Given the sequence $w_0=2, w_{n+1}=2w_n^2-1.$
It appears, from purely numeric examples, that we have this result:
When $q$ is an odd prime number, then $M_q=2^q-1$ is prime if and only if $M_q\mid w_{q-2}.$
I can actually prove if $M_q\mid w_{q-2}$ then $M_q$ is prime. [See below.] So the tricky part is if $M_q$ is prime, is $M_q\mid w_{q-2}?$
Can anybody find a proof or disproof of this?
I've tested this for the Mersenne primes $M_q$ with $q<10000.$
Some properties of $w_n$ are:
- $w_n = \frac{1}{2}\left((2+\sqrt 3)^{2^n}+(2-\sqrt 3)^{2^n}\right)$
- $w_n = T_{2^n}(2),$ where $T_k$ are the Chebyshev polynomials of the first kind.
- The values of $w_n$ are pair-wise relatively prime.
This came about initially from this question.
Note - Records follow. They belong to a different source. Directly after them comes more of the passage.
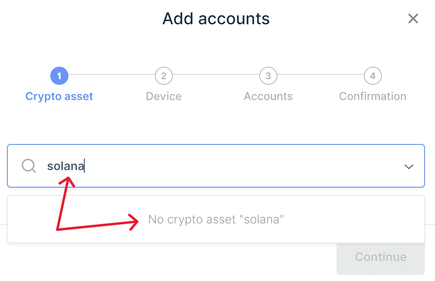Screen dimensions: 435x281
Task: Click the No crypto asset "solana" message
Action: [x=216, y=219]
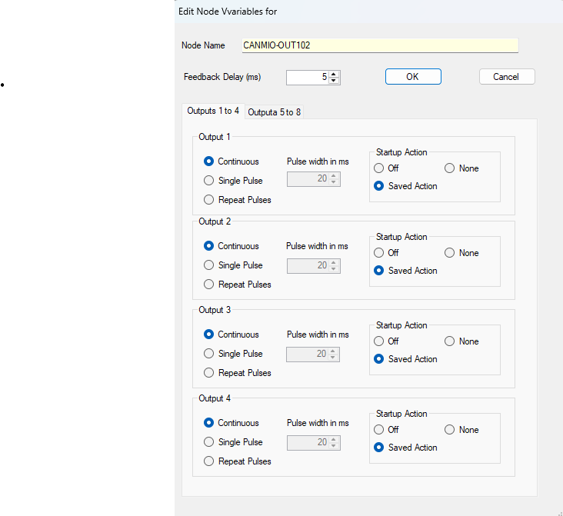Switch to Outputs 5 to 8 tab
Image resolution: width=563 pixels, height=516 pixels.
275,112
In my answer there, I show that if we have an odd prime factor $p\mid w_{n}$ then:
A. If $p\equiv 1\pmod{12}$ then $2^{n+2}\mid p-1.$
B. It is not possible that $p\equiv -1\pmod{12}.$
C. Otherwise $2^{n+2}\mid p^2-1.$
We can show that if $M_q\mid w_{q-2}$ then $M_q$ is prime using $(A)$ and $(C)$.
If $p\mid M_q$ and $M_q\mid w_{q-2}$ then by (C) and (A), you have that $2^q\mid p^2-1.$ This means that $2^{q-1}\mid p+1$ or $2^{q-1}\mid p-1.$ In either case, $p\geq 2^{q-1}-1=\frac{M_q-1}{2}.$ But this isn't possible unless $p=M_q$ since otherwise, $3p>M_q$ and $M_q$ is odd.
Best Answer
I believe you have re-discovered the Lucas-Lehmer test. For a proof, see this Wikipedia article.